It is located in the middle of Transdanubia, between Pápa and Sümeg, on the eastern border of the Kisalföld.
According to the vineyard cadastre classification, there are 1,142 hectares suitable for viticulture in the wine district. Unfortunately, only part of this area, less than 531 hectares, is currently under vine.
Two types of soil cover were formed over the older rocks. On the “skirt” of the hill, basalt debris loess formed above the Pannonian sand and clay lake sediments, while, higher up the slope above the basalt layer, there is basalt slope debris and volcanic tuff debris (iron clay and black erubase soil). The latter soil in particular yields the best wines, which is also complemented by a favourable angle of irradiation on the steep slopes. Moreover, vines are largely cultivated on terraces on this part of the slope due to its steepness. The calcium and trace element content of the foothill’s soil is also fortunately enriched by basalt residue which has slid down the slope and mixed with the sediment. One of the best soils is the so-called “corn stone” weathered basalt debris. This soil, rich in basic volcanic materials, plays an extremely important role in the development of the characteristically mineral taste of Somló along with its oxidative fermentation and maturation.
Somló is one of Hungary’s most beautiful examples of so-called denuded buttes or “witness mountains” as they are known in Hungarian. It is shaped like a truncated cone rising from the plain. Its highest point is 432 metres above sea level, while vines are grown up to height of 350 metres.
The climate is temperate continental.
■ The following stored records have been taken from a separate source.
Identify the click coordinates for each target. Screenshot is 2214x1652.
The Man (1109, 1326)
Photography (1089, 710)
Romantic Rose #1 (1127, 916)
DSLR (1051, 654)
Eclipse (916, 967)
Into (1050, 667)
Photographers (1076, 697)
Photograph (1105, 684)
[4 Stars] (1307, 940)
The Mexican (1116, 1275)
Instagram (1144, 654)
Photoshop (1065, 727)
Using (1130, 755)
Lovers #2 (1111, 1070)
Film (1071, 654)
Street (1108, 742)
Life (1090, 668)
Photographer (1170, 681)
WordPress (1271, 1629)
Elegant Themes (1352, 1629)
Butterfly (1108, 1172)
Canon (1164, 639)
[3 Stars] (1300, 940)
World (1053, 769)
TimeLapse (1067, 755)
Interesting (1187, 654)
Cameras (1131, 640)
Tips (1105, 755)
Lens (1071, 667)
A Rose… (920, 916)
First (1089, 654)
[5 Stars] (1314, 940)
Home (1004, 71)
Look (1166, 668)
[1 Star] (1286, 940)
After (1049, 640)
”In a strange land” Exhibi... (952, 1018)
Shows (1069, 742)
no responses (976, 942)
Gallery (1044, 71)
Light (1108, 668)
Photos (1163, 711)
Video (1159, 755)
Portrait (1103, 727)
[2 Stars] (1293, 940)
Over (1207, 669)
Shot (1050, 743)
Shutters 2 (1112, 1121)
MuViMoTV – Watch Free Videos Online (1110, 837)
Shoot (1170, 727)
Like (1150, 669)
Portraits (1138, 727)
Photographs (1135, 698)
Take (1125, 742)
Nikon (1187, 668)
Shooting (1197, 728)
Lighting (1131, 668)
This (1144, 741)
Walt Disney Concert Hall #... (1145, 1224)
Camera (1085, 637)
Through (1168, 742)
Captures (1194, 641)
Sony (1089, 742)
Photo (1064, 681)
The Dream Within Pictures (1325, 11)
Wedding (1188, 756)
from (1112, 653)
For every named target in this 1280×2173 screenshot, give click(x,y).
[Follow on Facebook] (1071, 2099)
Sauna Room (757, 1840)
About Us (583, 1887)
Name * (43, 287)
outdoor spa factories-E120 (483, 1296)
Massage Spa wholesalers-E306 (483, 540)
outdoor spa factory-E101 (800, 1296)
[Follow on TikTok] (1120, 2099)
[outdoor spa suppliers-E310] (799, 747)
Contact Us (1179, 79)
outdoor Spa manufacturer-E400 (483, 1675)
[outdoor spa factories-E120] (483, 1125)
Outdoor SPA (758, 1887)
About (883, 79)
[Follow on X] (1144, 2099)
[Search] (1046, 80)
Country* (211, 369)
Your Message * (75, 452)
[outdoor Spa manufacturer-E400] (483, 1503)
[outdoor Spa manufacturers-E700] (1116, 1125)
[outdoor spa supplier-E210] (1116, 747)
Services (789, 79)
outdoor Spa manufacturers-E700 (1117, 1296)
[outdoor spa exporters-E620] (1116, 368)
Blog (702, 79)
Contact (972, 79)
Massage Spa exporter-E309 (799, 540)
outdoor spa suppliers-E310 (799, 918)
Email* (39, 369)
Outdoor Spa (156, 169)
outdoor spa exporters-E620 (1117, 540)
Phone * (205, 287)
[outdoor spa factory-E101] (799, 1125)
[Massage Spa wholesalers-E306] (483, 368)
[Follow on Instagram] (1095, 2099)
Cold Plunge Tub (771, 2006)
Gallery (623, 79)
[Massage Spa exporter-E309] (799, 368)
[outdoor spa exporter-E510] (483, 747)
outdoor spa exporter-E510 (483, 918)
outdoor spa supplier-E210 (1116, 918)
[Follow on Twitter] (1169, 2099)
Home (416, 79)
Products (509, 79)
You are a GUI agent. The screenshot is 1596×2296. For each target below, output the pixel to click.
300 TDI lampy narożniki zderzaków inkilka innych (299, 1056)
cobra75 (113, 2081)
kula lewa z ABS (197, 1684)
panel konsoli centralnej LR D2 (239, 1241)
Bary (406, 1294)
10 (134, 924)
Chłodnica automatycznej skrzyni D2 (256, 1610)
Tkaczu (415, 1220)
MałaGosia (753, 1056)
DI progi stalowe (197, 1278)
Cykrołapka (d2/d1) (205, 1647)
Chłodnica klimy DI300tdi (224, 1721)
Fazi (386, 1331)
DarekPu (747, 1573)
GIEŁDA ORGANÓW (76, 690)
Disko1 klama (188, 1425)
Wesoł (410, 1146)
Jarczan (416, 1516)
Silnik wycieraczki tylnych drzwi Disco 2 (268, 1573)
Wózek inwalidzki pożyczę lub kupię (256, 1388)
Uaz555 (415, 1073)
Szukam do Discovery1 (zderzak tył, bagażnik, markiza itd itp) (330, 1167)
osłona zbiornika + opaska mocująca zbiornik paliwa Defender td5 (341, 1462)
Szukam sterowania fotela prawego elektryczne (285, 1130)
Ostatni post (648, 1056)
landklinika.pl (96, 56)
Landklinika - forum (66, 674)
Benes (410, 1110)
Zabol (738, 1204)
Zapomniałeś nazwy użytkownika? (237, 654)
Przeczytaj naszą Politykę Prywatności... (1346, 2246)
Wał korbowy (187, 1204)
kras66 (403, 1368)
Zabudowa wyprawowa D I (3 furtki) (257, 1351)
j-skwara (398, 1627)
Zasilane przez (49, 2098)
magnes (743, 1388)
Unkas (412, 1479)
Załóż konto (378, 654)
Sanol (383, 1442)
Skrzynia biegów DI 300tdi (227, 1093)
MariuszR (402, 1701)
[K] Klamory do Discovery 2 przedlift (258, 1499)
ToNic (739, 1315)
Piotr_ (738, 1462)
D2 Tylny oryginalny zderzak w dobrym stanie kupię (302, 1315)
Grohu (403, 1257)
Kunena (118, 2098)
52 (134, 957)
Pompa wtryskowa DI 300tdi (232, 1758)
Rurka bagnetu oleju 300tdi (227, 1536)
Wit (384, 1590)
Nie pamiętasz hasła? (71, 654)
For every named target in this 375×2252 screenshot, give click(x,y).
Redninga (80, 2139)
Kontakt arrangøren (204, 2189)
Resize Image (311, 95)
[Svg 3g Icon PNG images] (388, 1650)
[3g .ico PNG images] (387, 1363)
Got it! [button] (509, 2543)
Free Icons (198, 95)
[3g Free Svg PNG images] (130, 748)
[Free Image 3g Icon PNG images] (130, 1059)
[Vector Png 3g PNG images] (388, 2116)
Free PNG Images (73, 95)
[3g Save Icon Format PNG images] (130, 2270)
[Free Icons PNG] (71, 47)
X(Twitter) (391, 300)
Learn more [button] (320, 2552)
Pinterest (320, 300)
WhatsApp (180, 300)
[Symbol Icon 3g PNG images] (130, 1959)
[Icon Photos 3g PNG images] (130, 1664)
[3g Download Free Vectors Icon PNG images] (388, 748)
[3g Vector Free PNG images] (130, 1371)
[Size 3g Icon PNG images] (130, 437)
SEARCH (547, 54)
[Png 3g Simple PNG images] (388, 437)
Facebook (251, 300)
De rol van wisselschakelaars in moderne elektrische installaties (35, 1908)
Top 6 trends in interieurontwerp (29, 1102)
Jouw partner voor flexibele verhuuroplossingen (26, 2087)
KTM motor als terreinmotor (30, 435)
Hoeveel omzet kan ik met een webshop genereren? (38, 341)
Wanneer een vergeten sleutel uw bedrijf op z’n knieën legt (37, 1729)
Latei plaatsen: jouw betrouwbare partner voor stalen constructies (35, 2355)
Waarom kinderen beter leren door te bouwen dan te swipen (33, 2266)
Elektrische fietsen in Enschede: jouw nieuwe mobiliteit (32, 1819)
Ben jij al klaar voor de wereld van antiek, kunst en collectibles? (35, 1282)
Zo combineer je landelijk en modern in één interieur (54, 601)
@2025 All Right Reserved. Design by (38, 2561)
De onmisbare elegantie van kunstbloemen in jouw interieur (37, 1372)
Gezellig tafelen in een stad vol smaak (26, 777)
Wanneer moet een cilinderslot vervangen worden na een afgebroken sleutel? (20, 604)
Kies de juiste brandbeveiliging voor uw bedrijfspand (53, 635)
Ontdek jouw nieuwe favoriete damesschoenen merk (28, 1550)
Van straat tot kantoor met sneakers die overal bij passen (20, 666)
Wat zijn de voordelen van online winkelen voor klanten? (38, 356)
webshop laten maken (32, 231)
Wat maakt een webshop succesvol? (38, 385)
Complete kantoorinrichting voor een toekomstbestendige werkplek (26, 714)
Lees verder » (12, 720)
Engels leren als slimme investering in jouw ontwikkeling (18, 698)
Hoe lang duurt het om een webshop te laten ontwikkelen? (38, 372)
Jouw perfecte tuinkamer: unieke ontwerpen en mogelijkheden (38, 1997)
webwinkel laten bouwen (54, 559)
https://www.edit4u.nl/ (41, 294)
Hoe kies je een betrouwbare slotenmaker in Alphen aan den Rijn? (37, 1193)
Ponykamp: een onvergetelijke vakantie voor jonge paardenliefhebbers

Average annual sunlight hours are 1,950-2,000. The average annual temperature is 9.8°C, while precipitation is 700-700 mm. The hill’s southern side benefits from high levels of heat and radiation, making frost damage rare. As the microclimate of such a small area is relatively balanced, vines can be cultivated successfully on all sides of Somló Hill, even on the northern slopes.
Olaszrizling, Juhfark, Furmint, Hárslevelű, Traminer, Chardonnay and Müller-Thurgau (Rizlingszilváni in Hungarian) are its most typical varieties. There are only small plantings of black varieties in the region.
Nowadays, the wine district produces almost exclusively white wine. This was not so clear cut in the past; before phylloxera, large quantities of black grapes were also grown on the hill. Wines were usually blends rather than monovarietal wines. After the big changes in 1948, when small producers began to disappear from the grape and wine field, the production of monovarietal wines became increasingly common. Somló wines are relatively easy to recognise, because if you have tasted some good Olaszrizling, Furmint or Juhfark, you can clearly feel the essence of “Somló”. Here, the wine is always more about the terroir of Somló than the grape variety. Somló wines have a unique flavour profile thanks to the soils and the typical oak ageing. This is characterised by salty, flinty, mineral notes as well as intense flavours due to oak ageing. The use of new barrique is not widespread, although wines do not really need this due to their fine acidity. However, it is worth laying these wines down for a while, as they only really start to reveal themselves after two years or so.
The distinctive, high-quality acidity is not dependent on variety, the Somló acidity is just as present in Olaszrizling as in Traminer. Raisined or botrytised grapes also often end up in the wines, making them especially multi-layered and densely textured. Somló wines have great ageability. They should be drunk warmer than normal for white wines, at 14-15°C.
Sás Hill, which also belongs officially the wine district, yields wines that are lighter, fruitier and leaner in style.